How socialists relate to the working class has always been a source of tension within the socialist tradition. Chris Bambery suggests that the early years of British Communism provide lessons that are still very relevant to debates today.
‘Build the party!’ ‘Build the movement!’ The history of socialist politics in Britain has in many ways been defined by a misunderstanding of the relationship between these two slogans. This is still true today. To many of the best activists in the anti-austerity movement the bulk of socialists seem solely fixated on the first slogan, concentrating on selling their paper and recruiting on the sidelines. Many activists do not see much in this sort of politics that they can identify with.
However, this politics is not the tradition of Marx, Lenin or Trotsky. They argued for a united front approach, which aims to unite those willing to take action on a particular issue whilst maintaining political disagreements on wider issues. This was intimately connected to an argument about the necessity of constructing interventionist revolutionary organisation. The two strands simply could not be separated.
Discussions over these issues took place in the international revolutionary movement.

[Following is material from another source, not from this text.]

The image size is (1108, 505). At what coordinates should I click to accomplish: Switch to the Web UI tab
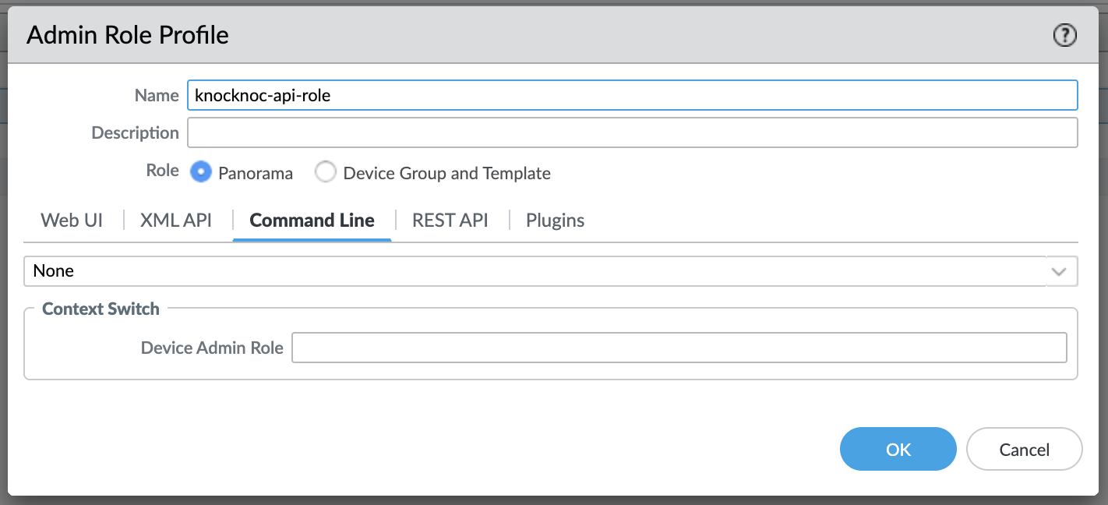pos(72,221)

The Communist International (Comintern) from 1919 to 1922 made up all those who had opposed the First World War and believed in and defended the socialist revolution in Russia in 1917. However, the two leading Russian revolutionary leaders, Lenin and Trotsky, quickly realised that it was not enough for socialists in Europe to simply reject reformism and believe in the need for revolutionary change like in Russia.
Lenin’s ‘Left-wing Communism’
Its title is not one which might encourage you to pick it up and read it but Lenin’s ‘Left Wing Communism: An Infantile Disorder’ is his biggest literary gift to revolutionaries operating in parliamentary democracies. Published in 1920 the original manuscript carried the subtitle, ‘A Popular Exposition of Marxist Strategy and Tactics.’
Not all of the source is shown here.